Third-order Jacobsthal $3$-Parameter Generalized Quaternions
Gamaliel Morales
TL;DR
The paper addresses the fusion of third-order Jacobsthal sequences with 3-parameter generalized quaternions by defining TJ3p and MTJ3p generalized quaternions $J\mathcal{G}_n^{(3)}$ and $K\mathcal{G}_n^{(3)}$, built from $J_n^{(3)}$ and $K_n^{(3)}$. It develops generating functions with $\sigma(x)=1-x-x^2-2x^3$, provides Binet-type closed forms using a constant $\Theta$ and auxiliary sequences $X_n$, and establishes a suite of identities including Vajda-type, Cassini, Catalan-type, and summation formulas, plus inter-relations between the two quaternion families. The main contributions are the explicit quaternion-valued recurrences, their closed forms, and a rich set of algebraic identities that extend scalar TJ3p results to quaternion-valued sequences.
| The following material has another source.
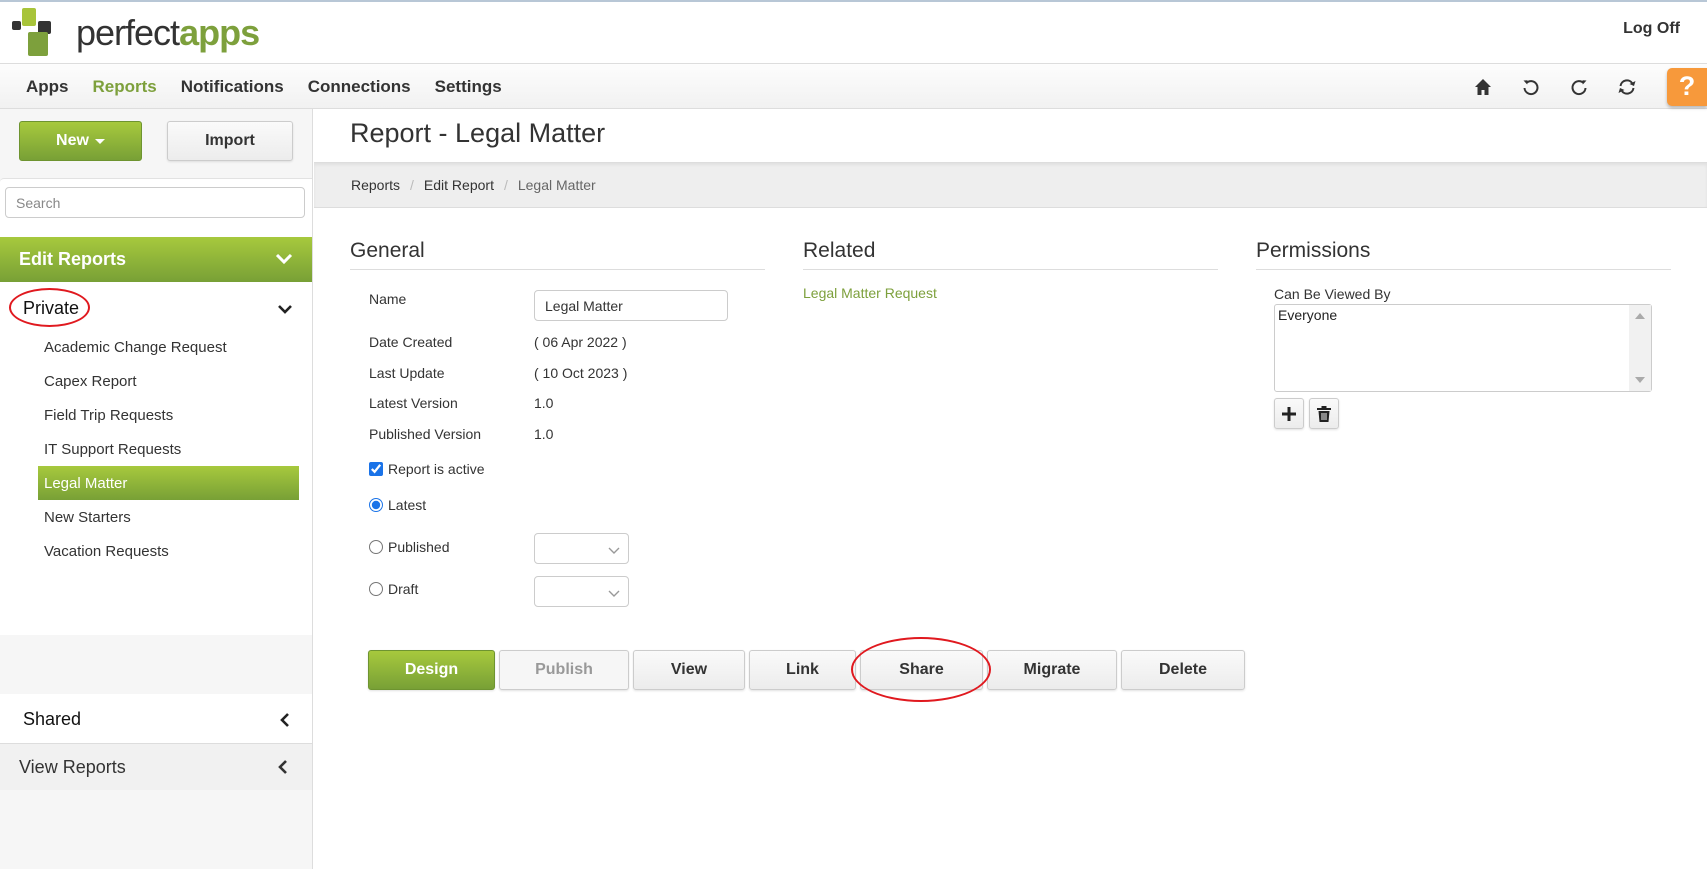  I want to click on date-created-label: Date Created, so click(411, 342).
This framework advances the study of recurrence-based quaternions and offers tools potentially applicable in algebraic combinatorics and number theory, with future work suggested on higher-order generalized tribonacci 3PGQs.
Abstract
The purpose of this article is to bring together the third-order Jacobsthal numbers and 3-parameter generalized quaternions, which are a general form of the quaternion algebra according to 3-parameters. With this purpose, we introduce and examine a new type of quite big special numbers system, which is called third-order Jacobsthal 3-parameter generalized quaternions (shortly, third-order Jacobsthal 3PGQs). Further, we compute both some new equations and classical well-known equations such as: linear recurrence, Binet formulas, generating function, sum formulas, Cassini identity and d'Ocagne identity.